(ASSIGNED TASK): What lines in this listing contain the string "with"? Report each one by copying it.

(PROVIDED INFORMATION):
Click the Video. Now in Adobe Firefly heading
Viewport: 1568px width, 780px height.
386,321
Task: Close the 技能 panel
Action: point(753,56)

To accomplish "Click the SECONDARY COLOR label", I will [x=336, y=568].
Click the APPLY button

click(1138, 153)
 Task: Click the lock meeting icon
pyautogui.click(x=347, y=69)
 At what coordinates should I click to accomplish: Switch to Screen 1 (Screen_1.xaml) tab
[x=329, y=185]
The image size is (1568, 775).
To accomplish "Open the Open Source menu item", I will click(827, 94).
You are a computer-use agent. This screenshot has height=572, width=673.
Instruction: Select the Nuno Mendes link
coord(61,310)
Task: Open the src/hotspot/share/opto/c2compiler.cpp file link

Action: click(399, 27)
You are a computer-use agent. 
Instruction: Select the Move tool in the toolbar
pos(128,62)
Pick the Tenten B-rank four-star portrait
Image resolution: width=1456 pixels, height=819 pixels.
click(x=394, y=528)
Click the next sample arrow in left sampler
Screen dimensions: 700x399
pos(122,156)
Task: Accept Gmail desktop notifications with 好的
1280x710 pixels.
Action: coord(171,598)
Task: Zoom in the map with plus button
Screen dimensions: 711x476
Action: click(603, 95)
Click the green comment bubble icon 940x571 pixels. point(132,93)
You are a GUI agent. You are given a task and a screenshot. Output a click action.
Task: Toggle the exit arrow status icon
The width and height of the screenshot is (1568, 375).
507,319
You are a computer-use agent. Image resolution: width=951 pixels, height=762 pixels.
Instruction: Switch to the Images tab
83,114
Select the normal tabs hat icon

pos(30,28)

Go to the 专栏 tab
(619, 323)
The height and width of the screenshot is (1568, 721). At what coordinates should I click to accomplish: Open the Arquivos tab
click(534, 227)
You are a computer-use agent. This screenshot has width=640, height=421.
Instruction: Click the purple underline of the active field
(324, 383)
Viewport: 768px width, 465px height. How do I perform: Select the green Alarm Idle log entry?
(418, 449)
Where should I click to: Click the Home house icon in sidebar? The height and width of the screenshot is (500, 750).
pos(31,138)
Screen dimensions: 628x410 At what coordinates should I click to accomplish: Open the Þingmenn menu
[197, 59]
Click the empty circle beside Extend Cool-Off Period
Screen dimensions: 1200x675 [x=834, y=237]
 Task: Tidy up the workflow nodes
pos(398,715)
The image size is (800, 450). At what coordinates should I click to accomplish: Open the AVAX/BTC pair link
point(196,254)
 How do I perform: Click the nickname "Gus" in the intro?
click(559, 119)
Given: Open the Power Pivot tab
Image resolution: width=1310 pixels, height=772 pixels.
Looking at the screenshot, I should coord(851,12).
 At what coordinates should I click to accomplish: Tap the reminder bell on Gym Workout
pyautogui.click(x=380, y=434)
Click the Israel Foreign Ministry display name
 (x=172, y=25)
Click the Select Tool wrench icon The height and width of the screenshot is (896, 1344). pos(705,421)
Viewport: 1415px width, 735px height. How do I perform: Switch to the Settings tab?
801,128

(OUTPUT OF THE TASK):
Task: Accept Gmail desktop notifications with 好的
Task: Zoom in the map with plus button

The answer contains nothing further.